Input below:

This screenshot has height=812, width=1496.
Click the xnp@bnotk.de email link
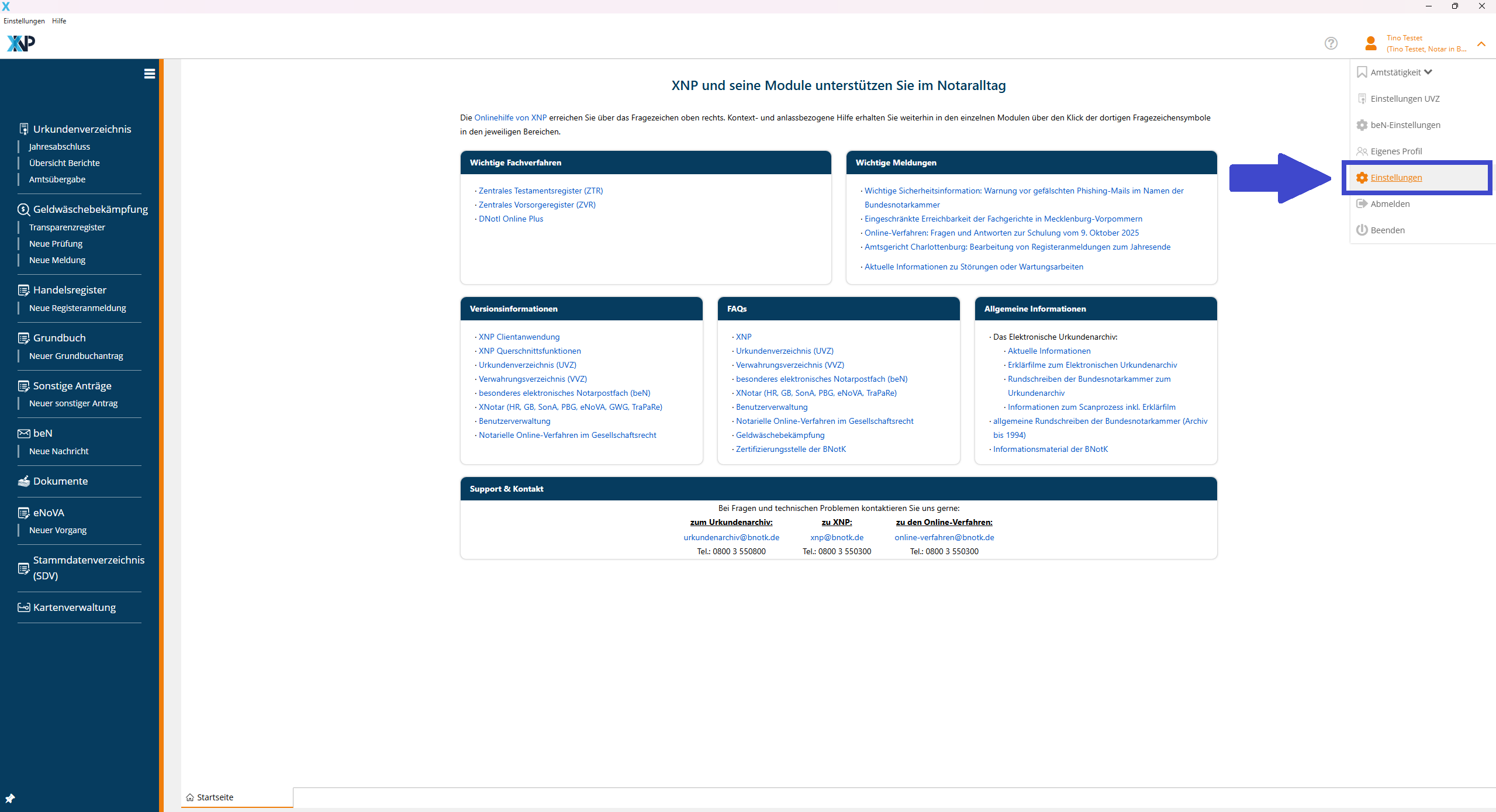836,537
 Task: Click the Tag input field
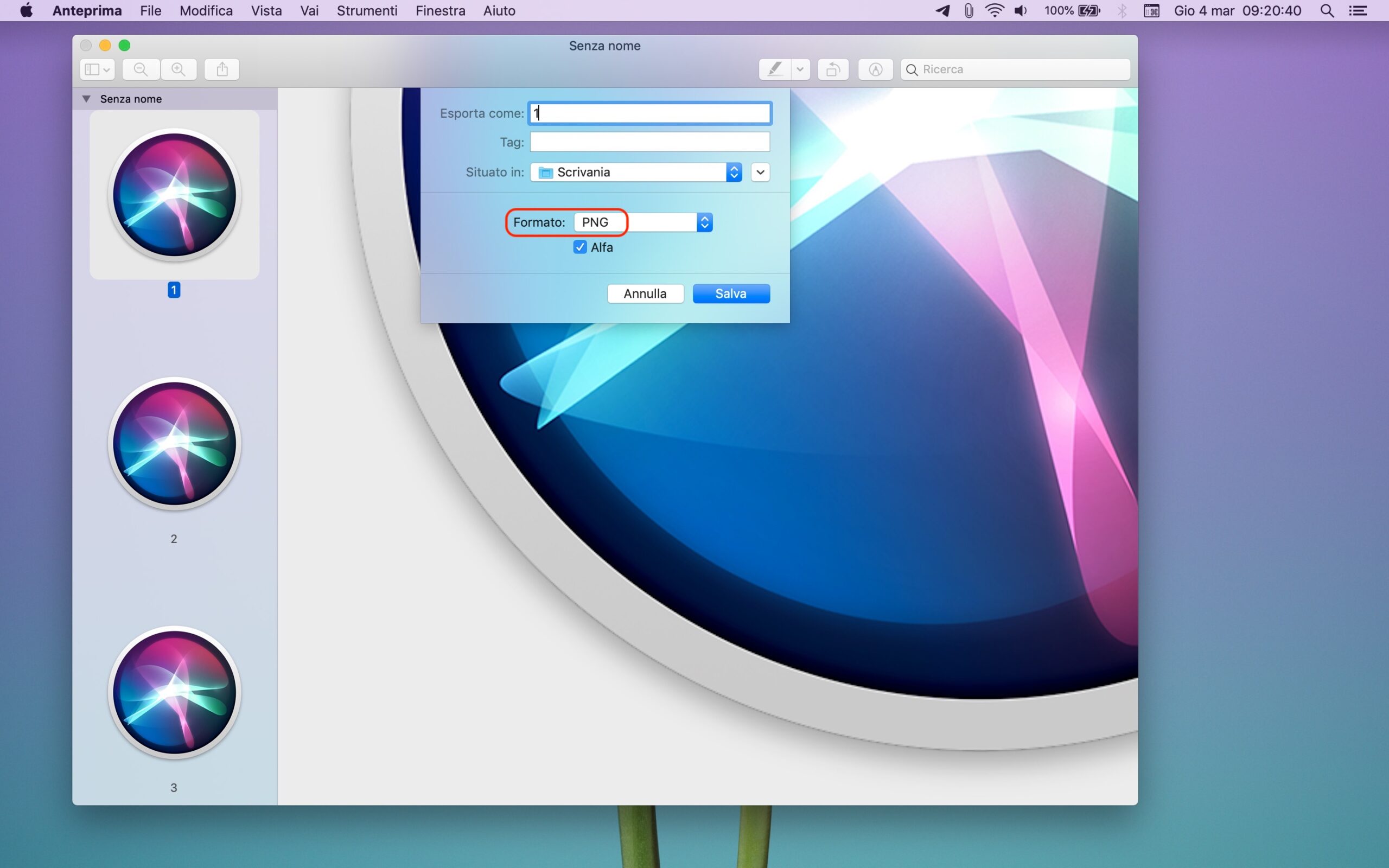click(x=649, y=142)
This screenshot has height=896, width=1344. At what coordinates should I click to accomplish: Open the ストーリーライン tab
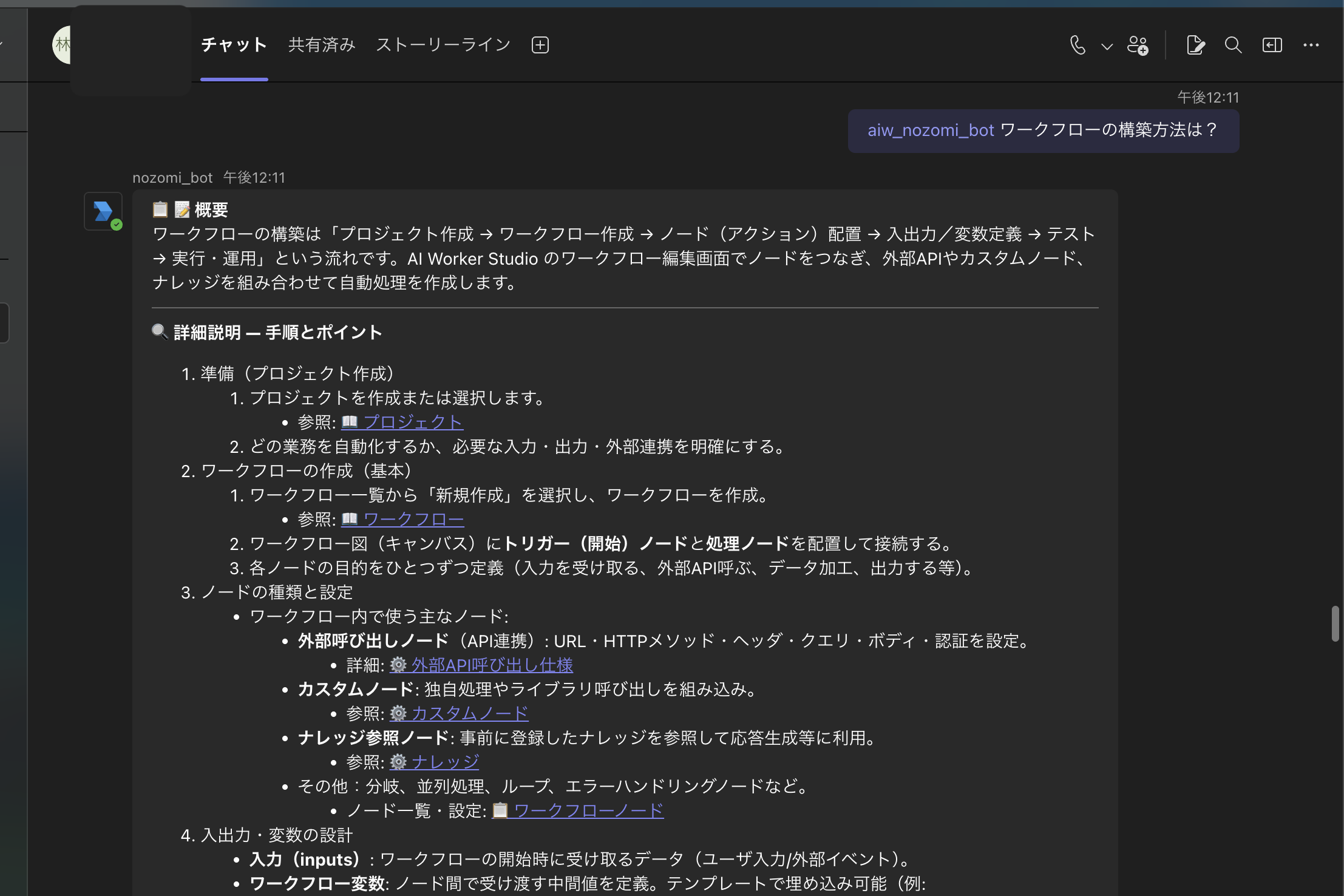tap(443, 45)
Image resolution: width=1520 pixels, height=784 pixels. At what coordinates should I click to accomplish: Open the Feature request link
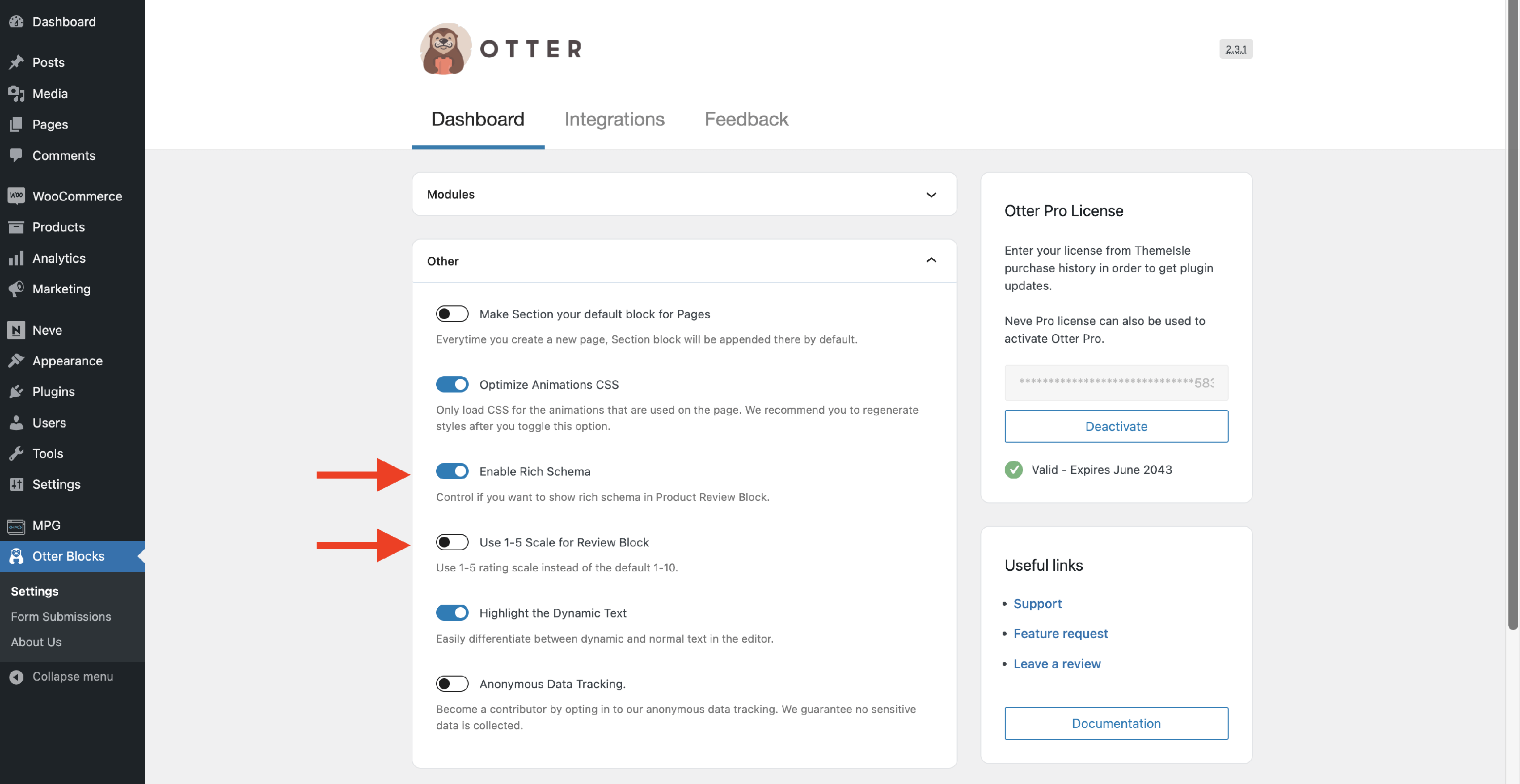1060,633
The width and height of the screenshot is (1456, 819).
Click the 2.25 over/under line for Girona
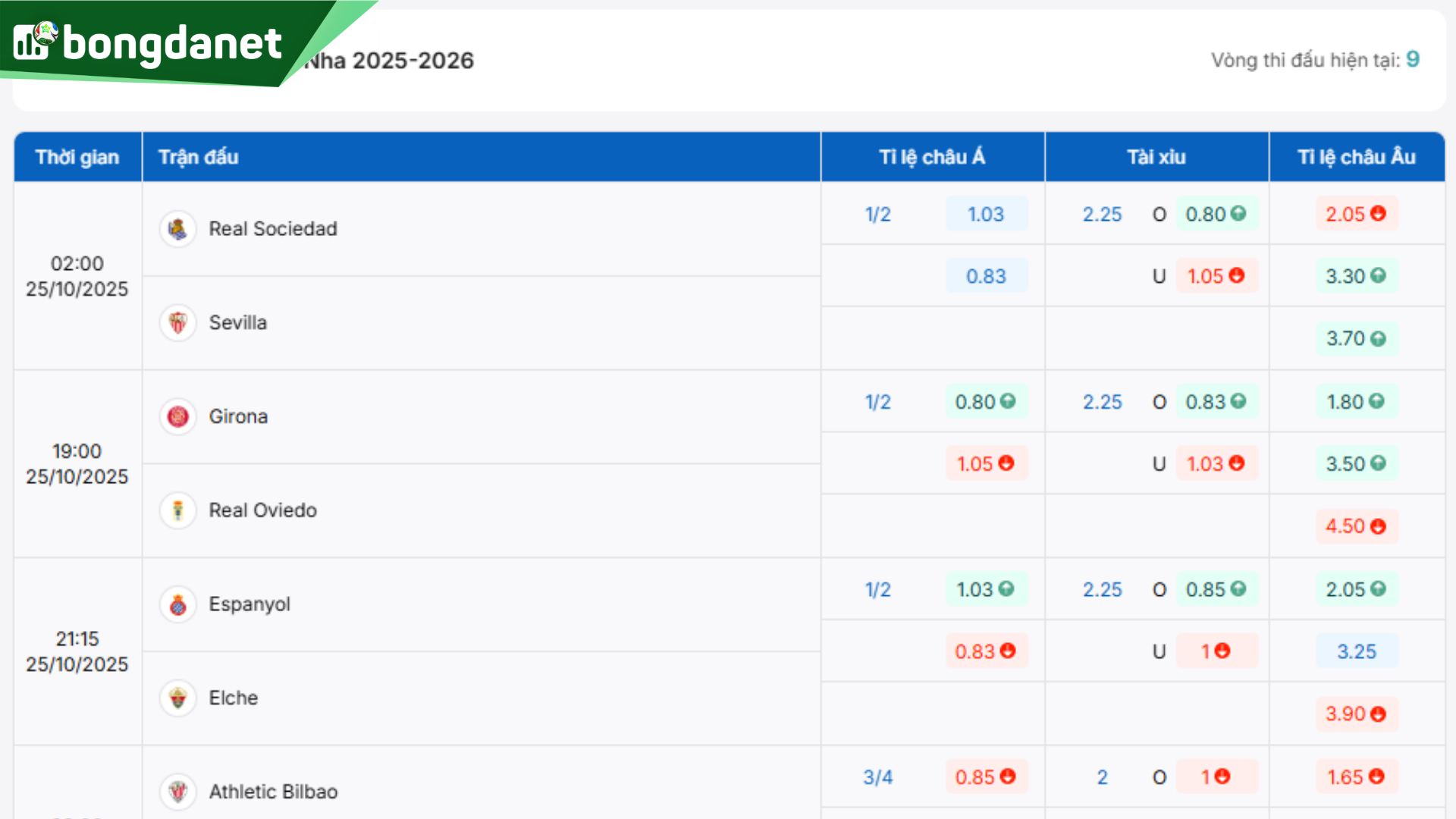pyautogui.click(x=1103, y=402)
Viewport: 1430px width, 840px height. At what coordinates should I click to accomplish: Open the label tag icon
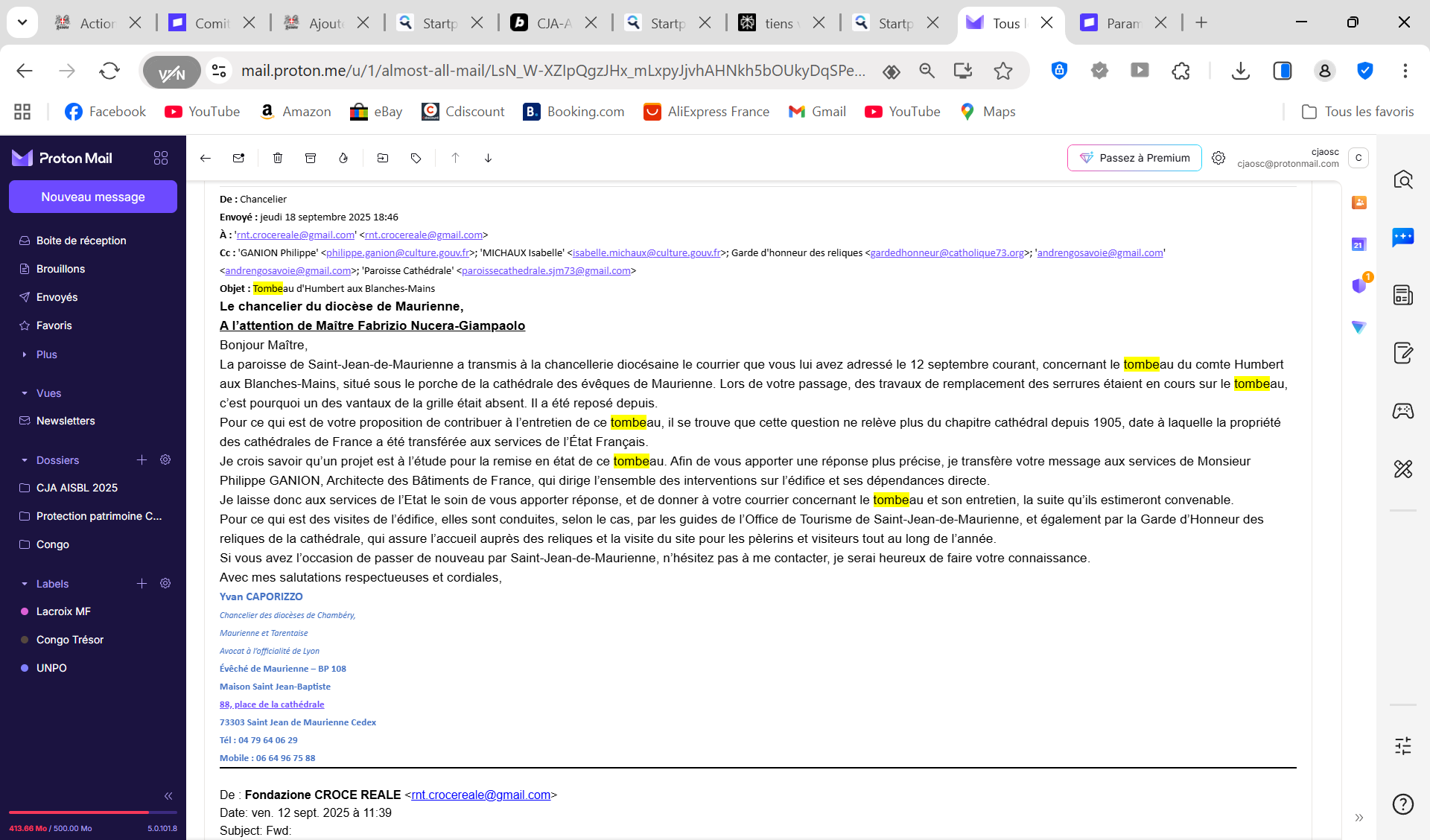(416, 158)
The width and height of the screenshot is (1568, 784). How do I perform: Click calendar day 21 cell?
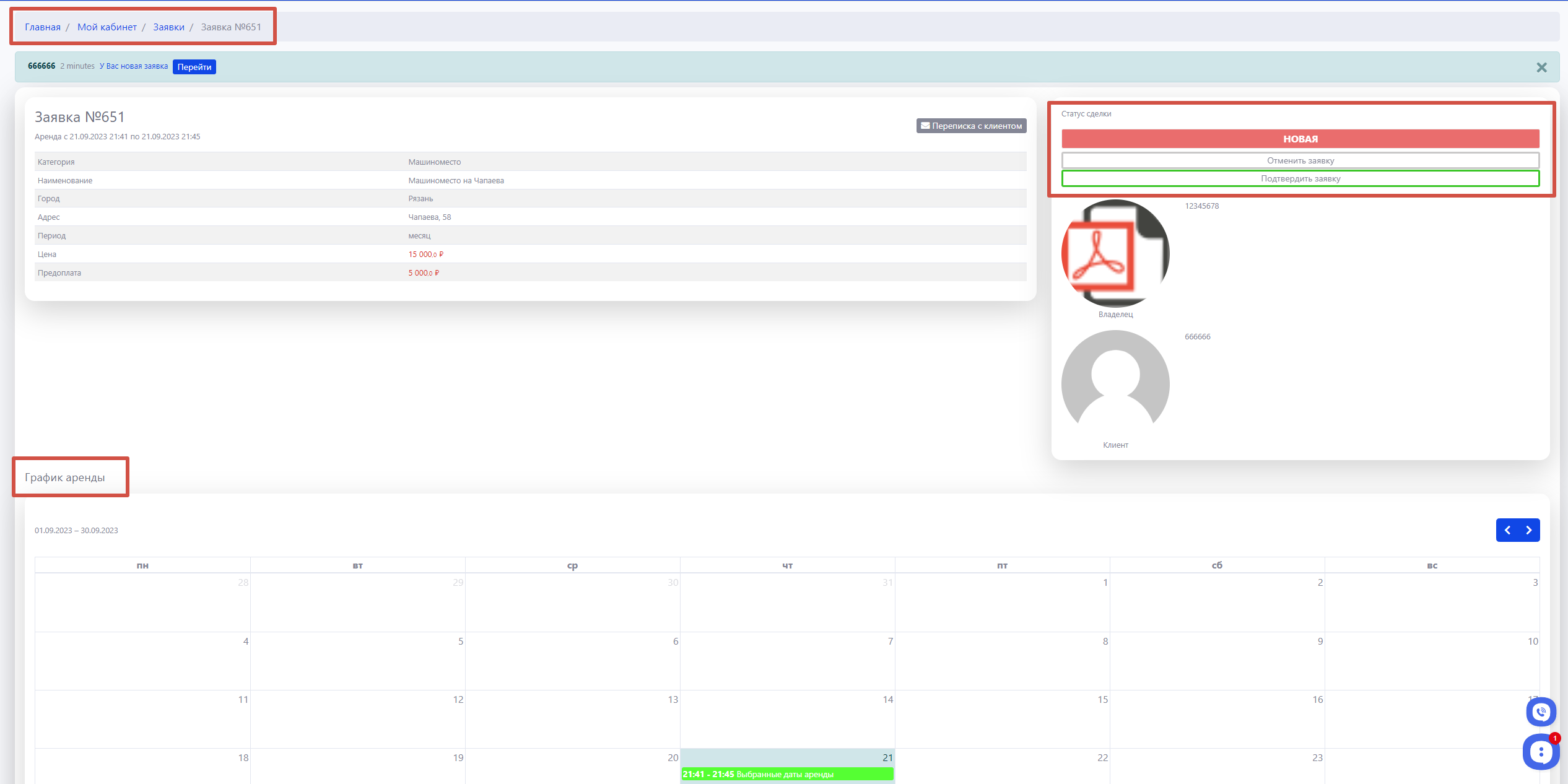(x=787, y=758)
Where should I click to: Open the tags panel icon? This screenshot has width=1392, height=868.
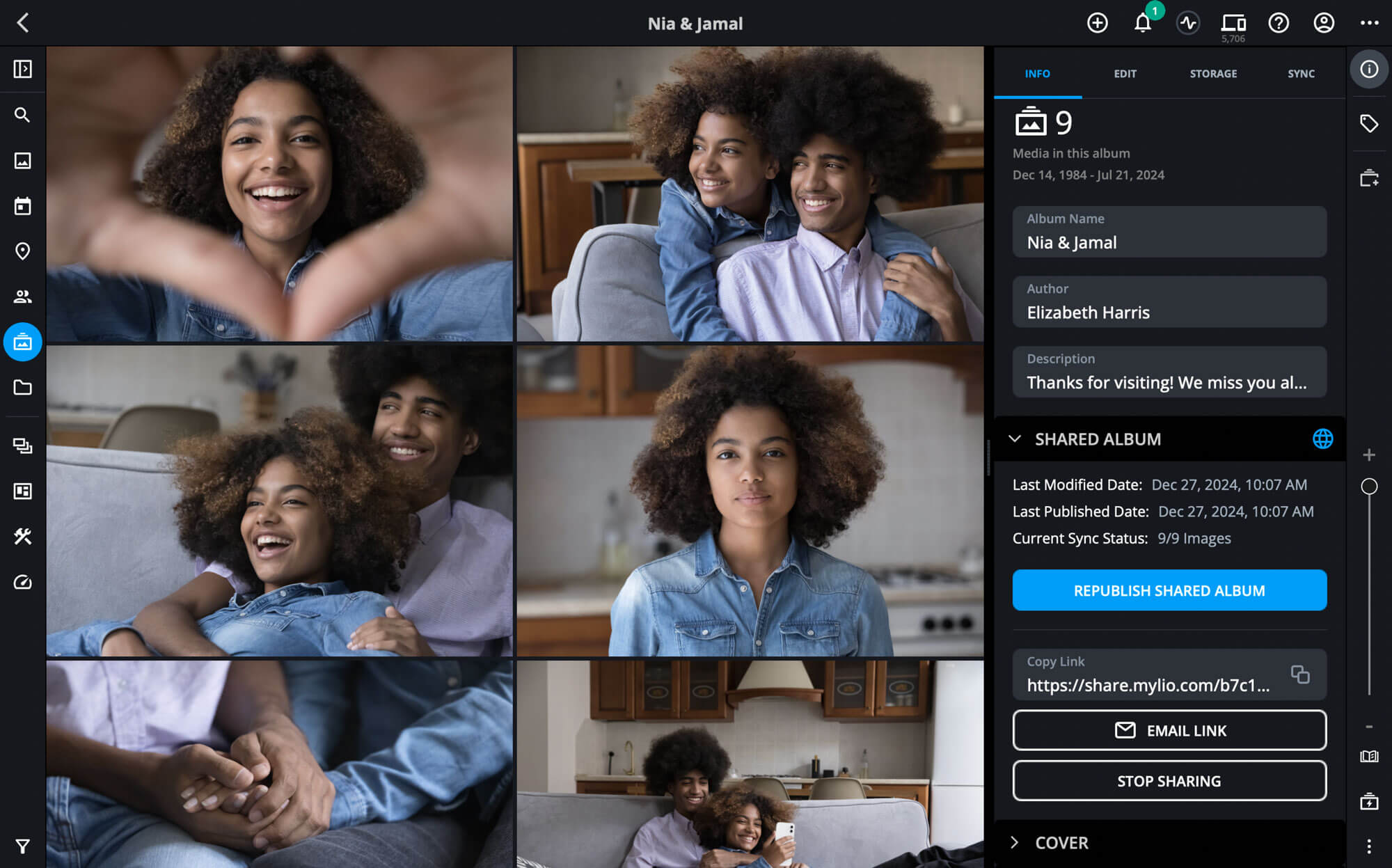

End of Input.

→ Task details:
Nothing but the records, restated word for word and stripped of images, belongs in the answer.

→ Output of the exercise:
This screenshot has height=812, width=1496.
Click the xnp@bnotk.de email link
836,537
 Task: Click the Tag input field
click(x=649, y=142)
This screenshot has height=896, width=1344. At what coordinates should I click to accomplish: Open the ストーリーライン tab
tap(443, 45)
Image resolution: width=1520 pixels, height=784 pixels. At what coordinates should I click to accomplish: Open the Feature request link
1060,633
The width and height of the screenshot is (1456, 819).
Click the 2.25 over/under line for Girona
pyautogui.click(x=1103, y=402)
Viewport: 1430px width, 840px height. At what coordinates should I click to accomplish: Open the label tag icon
(416, 158)
The width and height of the screenshot is (1568, 784). How do I perform: Click calendar day 21 cell?
(x=787, y=758)
Where should I click to: Open the tags panel icon? This screenshot has width=1392, height=868.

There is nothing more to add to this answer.